4 research outputs found
Novel Genetic Tools for Diaminopimelic Acid Selection in Virulence Studies of Yersinia pestis
Molecular studies of bacterial virulence are enhanced by expression of
recombinant DNA during infection to allow complementation of mutants and
expression of reporter proteins in vivo. For highly pathogenic
bacteria, such as Yersinia pestis, these studies are currently
limited because deliberate introduction of antibiotic resistance is restricted
to those few which are not human treatment options. In this work, we report the
development of alternatives to antibiotics as tools for host-pathogen research
during Yersinia pestis infections focusing on the
diaminopimelic acid (DAP) pathway, a requirement for cell wall synthesis in
eubacteria. We generated a mutation in the dapA-nlpB(dapX)
operon of Yersinia pestis KIM D27 and CO92 which eliminated the
expression of both genes. The resulting strains were auxotrophic for
diaminopimelic acid and this phenotype was complemented in
trans by expressing dapA in single and multi-copy.
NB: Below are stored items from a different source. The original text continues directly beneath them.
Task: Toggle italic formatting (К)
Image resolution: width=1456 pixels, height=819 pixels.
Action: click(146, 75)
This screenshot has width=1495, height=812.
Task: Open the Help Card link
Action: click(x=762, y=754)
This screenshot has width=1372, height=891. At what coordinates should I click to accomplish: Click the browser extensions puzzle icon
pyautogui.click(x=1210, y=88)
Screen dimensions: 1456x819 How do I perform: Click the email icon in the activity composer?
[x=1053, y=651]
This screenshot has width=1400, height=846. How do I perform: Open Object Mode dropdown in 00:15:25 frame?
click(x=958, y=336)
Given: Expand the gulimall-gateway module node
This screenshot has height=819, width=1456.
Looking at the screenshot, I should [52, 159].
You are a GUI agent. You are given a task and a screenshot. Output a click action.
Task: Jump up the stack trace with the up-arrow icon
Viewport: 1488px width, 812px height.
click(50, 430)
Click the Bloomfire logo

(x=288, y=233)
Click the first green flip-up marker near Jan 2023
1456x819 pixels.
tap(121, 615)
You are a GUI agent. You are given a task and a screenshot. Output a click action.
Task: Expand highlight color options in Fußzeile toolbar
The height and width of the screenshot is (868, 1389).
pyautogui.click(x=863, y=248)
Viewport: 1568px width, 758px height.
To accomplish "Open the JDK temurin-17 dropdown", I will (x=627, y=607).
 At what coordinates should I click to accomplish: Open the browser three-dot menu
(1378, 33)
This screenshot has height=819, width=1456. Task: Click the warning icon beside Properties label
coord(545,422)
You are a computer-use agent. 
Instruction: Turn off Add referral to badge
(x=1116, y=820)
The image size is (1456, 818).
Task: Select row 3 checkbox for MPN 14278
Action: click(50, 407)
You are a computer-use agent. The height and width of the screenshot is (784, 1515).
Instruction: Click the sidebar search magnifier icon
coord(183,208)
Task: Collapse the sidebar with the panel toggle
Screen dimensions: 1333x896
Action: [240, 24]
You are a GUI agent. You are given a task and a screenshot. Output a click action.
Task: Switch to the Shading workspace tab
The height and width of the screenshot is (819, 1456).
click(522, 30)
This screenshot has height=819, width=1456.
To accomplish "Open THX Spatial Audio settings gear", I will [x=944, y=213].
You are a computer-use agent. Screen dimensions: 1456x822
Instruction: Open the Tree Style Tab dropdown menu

In vivo, we found that plasmids derived from the p15a
replicon were cured without selection, while selection for DAP enhanced
stability without detectable loss of any of the three resident virulence
plasmids. The dapAX mutation rendered Y.
pestis avirulent in mouse models of bubonic and septicemic plague
which could be complemented when dapAX was inserted in single
or multi-copy, restoring development of disease that was indistinguishable from
the wild type parent strain. We further identified a high level, constitutive
promoter in Y. pestis that could be used to drive expression of
fluorescent reporters in dapAX strains that had minimal impact
to virulence in mouse models while enabling sensitive detection of bacteria
during infection. Thus, diaminopimelic acid selection for single or multi-copy
genetic systems in Yersinia pestis offers an improved
alternative to antibiotics for in vivo studies that causes
minimal disruption to virulence